Assignment
Continue the news story about the former Baylor athletic director and Liberty University, picking up right after its last sentence.

Source passage Start Marker

Former Baylor AD Isn’t Sure Why God Led Him to Liberty University; Some Students Aren’t Sure Either

A member of the Liberty cheerleading squad pauses for the national anthem before a men’s basketball game against Furman. (Timothy C. Wright/For the Washington Post)

A member of the Liberty cheerleading squad pauses for the national anthem before a men’s basketball game against Furman. (Timothy C. Wright/For the Washington Post)

They trickled out of the rain and into the classroom, taking their seats behind the long shared desks in Room 116.

Many of the students in Religion Hall on Liberty University’s sprawling campus hoped to be pastors — not an ambition here but a calling: to someday help interpret the gray areas separating right and wrong. This was Introduction to Pastoral Leadership, and not long after the morning session began, a familiar and divisive topic came up.

Source passage End Marker
Material shown Start Marker

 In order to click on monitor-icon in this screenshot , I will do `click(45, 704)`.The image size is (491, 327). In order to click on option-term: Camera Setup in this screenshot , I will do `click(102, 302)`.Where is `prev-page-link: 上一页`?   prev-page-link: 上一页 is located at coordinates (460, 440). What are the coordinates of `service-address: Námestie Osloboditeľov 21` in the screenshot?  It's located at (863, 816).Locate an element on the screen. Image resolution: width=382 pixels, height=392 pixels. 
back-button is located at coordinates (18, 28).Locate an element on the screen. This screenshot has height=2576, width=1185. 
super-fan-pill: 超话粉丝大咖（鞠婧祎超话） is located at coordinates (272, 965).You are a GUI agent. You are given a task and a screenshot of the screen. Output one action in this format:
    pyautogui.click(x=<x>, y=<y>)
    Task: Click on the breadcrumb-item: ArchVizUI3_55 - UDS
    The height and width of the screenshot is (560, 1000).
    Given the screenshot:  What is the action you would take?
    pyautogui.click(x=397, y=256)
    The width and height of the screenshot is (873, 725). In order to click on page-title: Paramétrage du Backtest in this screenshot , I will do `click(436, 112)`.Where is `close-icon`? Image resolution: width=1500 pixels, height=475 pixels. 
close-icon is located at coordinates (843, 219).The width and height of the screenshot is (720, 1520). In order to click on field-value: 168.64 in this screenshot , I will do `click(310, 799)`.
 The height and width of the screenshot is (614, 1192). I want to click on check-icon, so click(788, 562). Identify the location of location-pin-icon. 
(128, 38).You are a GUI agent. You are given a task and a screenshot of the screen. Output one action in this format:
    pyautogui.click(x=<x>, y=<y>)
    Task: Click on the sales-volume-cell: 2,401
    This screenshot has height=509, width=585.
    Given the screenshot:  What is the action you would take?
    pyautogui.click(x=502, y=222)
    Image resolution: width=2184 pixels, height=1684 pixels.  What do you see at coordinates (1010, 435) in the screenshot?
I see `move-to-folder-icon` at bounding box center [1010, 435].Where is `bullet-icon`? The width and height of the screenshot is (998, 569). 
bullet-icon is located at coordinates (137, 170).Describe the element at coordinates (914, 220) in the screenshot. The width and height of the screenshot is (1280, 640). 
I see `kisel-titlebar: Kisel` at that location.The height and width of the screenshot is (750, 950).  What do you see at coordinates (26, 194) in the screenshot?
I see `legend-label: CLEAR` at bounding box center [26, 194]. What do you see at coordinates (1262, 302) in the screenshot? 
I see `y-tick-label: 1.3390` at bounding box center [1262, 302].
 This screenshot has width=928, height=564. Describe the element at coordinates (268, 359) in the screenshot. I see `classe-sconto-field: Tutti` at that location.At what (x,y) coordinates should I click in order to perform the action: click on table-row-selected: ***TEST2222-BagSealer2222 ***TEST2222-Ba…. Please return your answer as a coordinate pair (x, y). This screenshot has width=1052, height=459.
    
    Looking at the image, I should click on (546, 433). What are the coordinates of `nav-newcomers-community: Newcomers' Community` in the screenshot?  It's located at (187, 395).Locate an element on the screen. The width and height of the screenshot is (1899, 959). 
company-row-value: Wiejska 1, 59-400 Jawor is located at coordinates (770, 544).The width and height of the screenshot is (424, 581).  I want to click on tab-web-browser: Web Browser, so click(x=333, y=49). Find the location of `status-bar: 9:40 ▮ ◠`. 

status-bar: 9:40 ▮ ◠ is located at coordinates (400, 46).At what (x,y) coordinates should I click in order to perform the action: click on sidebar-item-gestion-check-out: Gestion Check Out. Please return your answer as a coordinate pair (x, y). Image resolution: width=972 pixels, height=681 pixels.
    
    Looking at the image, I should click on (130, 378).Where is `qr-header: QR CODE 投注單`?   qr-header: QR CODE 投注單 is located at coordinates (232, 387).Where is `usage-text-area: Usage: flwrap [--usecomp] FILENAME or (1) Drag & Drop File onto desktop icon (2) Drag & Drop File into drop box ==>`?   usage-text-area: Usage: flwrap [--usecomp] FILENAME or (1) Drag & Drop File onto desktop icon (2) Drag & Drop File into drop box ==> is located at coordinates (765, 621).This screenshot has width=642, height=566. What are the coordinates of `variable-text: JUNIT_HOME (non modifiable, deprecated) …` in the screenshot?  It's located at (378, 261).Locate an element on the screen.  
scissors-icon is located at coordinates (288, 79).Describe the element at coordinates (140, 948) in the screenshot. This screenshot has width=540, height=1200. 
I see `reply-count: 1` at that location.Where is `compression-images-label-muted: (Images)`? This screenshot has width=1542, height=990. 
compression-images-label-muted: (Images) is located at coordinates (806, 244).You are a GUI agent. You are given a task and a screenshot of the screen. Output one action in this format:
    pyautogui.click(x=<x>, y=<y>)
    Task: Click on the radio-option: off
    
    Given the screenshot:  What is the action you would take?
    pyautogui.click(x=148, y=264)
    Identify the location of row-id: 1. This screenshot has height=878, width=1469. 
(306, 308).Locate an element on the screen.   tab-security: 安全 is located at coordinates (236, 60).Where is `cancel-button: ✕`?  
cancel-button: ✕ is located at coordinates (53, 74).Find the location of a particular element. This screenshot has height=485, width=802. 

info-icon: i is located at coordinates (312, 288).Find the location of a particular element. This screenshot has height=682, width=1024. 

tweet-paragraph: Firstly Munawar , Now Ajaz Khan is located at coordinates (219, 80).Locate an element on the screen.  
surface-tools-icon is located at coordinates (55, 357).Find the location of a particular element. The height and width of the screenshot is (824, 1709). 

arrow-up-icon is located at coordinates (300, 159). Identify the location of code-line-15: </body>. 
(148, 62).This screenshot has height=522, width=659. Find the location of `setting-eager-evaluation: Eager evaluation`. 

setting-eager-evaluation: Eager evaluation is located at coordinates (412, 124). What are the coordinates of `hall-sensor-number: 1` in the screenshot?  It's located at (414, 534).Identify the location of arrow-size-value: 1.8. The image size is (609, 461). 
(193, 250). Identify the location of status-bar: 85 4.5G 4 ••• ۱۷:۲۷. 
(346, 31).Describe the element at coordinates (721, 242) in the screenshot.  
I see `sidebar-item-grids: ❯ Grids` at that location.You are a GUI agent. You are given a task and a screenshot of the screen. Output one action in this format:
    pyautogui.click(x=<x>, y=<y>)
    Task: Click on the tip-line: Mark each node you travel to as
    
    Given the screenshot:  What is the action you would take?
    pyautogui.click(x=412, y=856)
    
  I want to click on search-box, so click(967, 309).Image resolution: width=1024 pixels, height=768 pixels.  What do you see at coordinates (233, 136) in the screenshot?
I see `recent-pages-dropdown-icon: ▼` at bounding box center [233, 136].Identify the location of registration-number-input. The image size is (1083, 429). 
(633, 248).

Material shown End Marker

Your response
Almost two weeks ago, Liberty — whose roughly 80,000 students, including those taking online classes, make it the country’s largest evangelical Christian university — hired Ian McCaw as its athletic director. The announcement came less than six months after an investigation commissioned by Baylor, where McCaw was AD, found a “fundamental failure” by school and athletics officials to respond adequately to allegations of sexual violence by football players.

Coach Art Briles was fired, and university president Kenneth Starr was reassigned before eventually stepping down. McCaw, who along with Briles remains a subject of a federal lawsuit against Baylor, was sanctioned and placed on probation before resigning.

Here at Liberty, McCaw’s hire has drawn approval and scorn: He presided over both Baylor athletics’ finest and darkest days. His move to Lynchburg could be good or bad for the school, opportunity going head-to-head against optics, and like much of the campus, this class is divided.

“Forgiveness,” one student said, “is necessary.”

A few classmates agreed. Others shook their heads.

“I just think it sends a negative message,” another said.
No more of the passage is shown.